In waves of song and spoken word, sometimes punctured by a flinch or deliberate flat note, Hearn’s deep and deeply embodied voice mingled with Gelfand’s live cello, or made way for a sample of Sister Rosetta Tharpe’s “My Journey to the Sky.” In a recent interview, Hearn described the work’s soundscape, which included contributions from Angie Pittman and Becky Selles, as “the house we get to run around in.” Clothing added to that sense of play: Portier’s black sequin dress over turtleneck and track pants, layered further with a hand-painted T-shirt by Betts; Hearn’s ripped, backward jeans paired at times with the wisp of an iridescent cape.
While “Salt and Spirit” had a way of gently holding and supporting its audience, other works in the festival held us in a state of high suspense. Arien Wilkerson, Chloe Newton and Kwami Winfield (of Wilkerson’s Philadelphia-based collective, Tnmot Aztro) offered the impressively unruly “835 Hours of Hope & Despair,” which set out to examine, according to a program note, “how conditional forces of pain for queer people of color are compounded by social economic conditions, manic institutions and flawed educational systems.”
At once scrappy and extravagant, “835 Hours” seemed to channel and transmute that pain, through frantic and funny dialogue, sweeping dance phrases, ambitious costume changes, commentary on academic texts — at one point, a copy of Hal Foster’s “The Anti-Aesthetic: Essays on Postmodern Culture” landed at my feet — and ear-piercing noise, as the subdued trumpet and static of Winfield’s sound composition built to a blare. Offsetting the freedom and amplitude that Newton and Wilkerson found in their movement, eye-catching video avatars of the duo appeared behind them, in which they appeared more constrained, controlled. (Wilkerson and Jacob Weinberg are credited with tech and installation design.)
Embedded in Sunday’s raucous performance of “835 Hours,” I sensed a critique of even this most socially conscious festival. “That was long; they could’ve put that in the program,” Wilkerson said after the Indigenous land acknowledgment and “inclusivity and diversity acknowledgment” that preceded the show (and every show in the festival). In what I think was an improvised exchange, Newton and Wilkerson joked (or were they joking?) about calling the cops on curators. Assuming a statuesque pose that they called “the end of the patriarchy,” they urged us to take a photo so they could sell it and “get rich.” Live art, alas, doesn’t pay the bills.

Exercise aim
Can you rewrite the dance review's paragraph beginning "At once scrappy and extravagant" as a short bulleted list that keeps its main facts? The data has no connection to the dance review.

Extracted information
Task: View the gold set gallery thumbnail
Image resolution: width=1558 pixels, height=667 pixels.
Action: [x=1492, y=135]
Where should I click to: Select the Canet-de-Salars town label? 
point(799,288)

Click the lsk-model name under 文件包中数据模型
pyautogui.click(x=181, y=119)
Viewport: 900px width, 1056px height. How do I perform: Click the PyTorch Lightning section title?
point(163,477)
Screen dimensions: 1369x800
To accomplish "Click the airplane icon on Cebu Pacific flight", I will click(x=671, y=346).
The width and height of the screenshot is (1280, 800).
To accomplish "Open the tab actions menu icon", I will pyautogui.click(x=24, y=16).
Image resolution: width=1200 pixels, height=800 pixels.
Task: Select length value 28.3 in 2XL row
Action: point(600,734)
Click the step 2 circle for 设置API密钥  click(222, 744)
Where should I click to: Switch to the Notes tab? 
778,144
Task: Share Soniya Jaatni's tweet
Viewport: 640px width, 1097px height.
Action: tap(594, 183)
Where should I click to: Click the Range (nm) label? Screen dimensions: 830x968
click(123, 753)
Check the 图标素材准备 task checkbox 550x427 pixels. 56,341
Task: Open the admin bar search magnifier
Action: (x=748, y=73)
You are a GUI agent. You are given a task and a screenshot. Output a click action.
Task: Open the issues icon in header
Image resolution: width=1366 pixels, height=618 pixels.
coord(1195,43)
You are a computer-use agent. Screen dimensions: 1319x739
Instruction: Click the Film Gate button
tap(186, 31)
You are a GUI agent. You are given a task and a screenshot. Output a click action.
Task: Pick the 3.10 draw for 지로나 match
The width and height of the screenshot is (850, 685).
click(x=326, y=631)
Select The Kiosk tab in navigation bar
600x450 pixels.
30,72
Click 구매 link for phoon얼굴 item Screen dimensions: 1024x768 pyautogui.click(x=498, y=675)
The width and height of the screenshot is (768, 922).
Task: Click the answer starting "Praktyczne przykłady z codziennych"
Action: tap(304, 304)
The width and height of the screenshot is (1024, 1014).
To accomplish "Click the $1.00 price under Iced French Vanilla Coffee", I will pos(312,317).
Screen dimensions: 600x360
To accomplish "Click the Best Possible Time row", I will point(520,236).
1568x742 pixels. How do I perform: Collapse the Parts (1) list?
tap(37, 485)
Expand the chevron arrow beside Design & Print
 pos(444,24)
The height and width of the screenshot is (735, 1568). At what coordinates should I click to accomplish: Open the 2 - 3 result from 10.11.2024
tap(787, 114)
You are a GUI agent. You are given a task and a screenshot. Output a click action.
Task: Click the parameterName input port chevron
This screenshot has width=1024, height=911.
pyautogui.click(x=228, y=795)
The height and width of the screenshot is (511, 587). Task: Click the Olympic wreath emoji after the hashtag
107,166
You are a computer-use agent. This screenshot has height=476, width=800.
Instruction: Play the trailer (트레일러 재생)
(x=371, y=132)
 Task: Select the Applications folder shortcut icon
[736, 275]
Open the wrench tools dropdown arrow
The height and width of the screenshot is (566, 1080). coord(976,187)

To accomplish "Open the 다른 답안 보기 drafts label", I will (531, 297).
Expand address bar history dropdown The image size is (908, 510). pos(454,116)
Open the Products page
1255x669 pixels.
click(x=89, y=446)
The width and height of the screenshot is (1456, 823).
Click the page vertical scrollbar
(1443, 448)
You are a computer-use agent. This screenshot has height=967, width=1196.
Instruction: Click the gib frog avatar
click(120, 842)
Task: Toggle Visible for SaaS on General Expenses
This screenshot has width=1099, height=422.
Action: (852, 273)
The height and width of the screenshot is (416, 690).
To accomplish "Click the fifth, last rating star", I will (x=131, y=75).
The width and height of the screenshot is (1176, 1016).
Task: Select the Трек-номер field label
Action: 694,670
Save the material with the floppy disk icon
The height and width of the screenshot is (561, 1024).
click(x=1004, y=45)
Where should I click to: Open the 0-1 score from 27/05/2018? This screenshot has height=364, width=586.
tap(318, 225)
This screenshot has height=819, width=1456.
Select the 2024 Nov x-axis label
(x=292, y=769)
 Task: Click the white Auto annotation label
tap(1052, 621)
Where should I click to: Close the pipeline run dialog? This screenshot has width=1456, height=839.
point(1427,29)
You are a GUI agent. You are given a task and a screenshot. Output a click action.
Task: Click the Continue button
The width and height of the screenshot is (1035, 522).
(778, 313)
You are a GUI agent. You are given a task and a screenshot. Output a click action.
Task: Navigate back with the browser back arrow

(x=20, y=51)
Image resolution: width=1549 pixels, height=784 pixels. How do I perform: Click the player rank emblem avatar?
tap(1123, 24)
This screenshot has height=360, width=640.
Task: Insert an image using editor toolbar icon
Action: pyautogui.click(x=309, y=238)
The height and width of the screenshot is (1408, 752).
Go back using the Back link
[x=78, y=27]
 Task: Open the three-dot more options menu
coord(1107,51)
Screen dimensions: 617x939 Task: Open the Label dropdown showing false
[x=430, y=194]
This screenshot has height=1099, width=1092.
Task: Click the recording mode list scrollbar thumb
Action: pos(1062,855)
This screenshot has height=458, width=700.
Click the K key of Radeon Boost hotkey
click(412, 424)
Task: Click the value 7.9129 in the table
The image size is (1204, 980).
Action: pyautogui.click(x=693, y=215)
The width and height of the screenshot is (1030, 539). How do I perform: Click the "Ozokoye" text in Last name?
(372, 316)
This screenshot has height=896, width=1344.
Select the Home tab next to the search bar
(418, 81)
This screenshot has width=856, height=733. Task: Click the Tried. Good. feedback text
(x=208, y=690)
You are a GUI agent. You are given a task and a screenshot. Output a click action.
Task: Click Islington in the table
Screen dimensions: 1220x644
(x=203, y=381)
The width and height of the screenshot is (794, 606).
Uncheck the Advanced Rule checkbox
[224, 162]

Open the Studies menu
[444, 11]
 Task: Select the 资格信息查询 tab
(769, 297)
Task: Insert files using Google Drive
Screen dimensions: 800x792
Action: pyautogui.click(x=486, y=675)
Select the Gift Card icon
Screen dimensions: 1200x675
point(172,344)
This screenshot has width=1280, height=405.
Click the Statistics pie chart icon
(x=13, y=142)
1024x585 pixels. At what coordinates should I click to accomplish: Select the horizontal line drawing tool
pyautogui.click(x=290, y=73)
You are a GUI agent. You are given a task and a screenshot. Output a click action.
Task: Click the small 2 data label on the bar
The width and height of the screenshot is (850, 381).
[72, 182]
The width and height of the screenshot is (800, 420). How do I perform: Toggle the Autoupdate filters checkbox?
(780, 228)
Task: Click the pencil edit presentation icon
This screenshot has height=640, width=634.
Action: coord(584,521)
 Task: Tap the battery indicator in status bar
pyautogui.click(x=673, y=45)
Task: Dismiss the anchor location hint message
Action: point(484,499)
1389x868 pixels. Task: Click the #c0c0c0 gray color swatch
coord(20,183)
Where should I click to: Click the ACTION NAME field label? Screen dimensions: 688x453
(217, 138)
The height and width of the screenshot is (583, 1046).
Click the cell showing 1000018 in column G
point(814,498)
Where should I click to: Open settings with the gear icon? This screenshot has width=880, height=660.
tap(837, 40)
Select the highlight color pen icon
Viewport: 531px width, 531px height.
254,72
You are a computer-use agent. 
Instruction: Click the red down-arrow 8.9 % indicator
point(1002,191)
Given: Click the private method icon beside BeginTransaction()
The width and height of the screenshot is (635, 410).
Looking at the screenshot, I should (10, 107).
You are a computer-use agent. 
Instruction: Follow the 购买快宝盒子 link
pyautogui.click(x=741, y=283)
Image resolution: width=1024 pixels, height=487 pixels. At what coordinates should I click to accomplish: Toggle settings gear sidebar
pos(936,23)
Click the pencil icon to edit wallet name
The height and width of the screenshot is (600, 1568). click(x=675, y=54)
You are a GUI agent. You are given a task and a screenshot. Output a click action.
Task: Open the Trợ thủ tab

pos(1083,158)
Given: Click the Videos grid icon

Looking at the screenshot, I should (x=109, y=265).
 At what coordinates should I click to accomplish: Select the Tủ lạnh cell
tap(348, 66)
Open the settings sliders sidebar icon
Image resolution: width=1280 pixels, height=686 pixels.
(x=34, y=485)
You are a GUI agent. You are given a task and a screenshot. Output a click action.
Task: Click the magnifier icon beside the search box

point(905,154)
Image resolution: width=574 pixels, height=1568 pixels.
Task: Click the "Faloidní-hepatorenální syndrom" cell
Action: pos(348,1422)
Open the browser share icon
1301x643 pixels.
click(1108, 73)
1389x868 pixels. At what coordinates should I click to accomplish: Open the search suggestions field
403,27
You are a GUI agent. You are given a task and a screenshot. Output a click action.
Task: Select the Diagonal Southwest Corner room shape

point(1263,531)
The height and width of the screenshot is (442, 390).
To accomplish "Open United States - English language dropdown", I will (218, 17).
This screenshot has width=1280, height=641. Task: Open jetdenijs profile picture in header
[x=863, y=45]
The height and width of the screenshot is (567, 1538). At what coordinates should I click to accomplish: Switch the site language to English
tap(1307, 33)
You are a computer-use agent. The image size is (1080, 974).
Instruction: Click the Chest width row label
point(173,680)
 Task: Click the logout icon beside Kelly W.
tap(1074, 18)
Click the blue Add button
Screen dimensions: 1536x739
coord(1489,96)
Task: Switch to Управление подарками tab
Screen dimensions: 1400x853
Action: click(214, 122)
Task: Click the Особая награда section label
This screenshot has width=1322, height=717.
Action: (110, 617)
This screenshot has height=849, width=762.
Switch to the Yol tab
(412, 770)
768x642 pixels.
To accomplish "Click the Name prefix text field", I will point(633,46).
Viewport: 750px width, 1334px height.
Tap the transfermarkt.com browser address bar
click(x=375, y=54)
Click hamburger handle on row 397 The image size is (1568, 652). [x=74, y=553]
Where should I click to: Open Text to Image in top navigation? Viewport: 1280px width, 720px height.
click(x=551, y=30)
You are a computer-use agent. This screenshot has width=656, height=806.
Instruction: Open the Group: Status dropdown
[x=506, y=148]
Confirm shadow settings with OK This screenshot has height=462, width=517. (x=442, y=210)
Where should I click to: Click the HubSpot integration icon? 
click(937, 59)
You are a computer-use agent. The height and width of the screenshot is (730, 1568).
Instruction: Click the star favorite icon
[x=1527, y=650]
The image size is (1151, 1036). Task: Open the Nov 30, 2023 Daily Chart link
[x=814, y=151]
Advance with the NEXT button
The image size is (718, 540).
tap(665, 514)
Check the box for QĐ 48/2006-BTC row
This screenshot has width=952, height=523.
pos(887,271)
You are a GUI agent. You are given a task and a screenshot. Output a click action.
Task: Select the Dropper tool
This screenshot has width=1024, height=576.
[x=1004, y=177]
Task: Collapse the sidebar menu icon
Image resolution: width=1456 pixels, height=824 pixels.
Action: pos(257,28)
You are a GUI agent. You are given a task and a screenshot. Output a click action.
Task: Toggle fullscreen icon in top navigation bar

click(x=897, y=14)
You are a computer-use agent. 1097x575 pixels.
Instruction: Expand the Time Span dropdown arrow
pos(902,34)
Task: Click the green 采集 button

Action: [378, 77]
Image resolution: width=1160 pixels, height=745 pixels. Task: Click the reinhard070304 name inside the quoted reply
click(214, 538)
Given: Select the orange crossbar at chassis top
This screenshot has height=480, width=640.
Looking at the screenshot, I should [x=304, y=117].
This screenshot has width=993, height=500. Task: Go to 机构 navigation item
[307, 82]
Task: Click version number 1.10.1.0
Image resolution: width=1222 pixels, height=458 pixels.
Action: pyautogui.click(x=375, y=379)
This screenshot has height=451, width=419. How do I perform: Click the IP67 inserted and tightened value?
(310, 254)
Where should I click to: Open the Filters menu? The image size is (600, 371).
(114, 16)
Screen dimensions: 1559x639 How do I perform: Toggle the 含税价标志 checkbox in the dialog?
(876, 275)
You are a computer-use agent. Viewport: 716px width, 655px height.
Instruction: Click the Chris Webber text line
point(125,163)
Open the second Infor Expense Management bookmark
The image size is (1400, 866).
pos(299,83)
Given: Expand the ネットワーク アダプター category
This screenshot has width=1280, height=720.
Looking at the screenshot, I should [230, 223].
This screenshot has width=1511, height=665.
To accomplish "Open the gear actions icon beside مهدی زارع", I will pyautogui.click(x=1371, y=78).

Solution
- "835 Hours" was both scrappy and extravagant and seemed to channel and transmute pain.
- It did so through frantic, funny dialogue; sweeping dance phrases; ambitious costume changes; and commentary on academic texts. At one point a copy of Hal Foster's "The Anti-Aesthetic: Essays on Postmodern Culture" landed at the writer's feet.
- It also used ear-piercing noise, as the subdued trumpet and static of Winfield's sound composition built to a blare.
- Newton and Wilkerson found freedom and amplitude in their movement. Behind them, video avatars of the duo appeared more constrained and controlled.
- Wilkerson and Jacob Weinberg are credited with tech and installation design.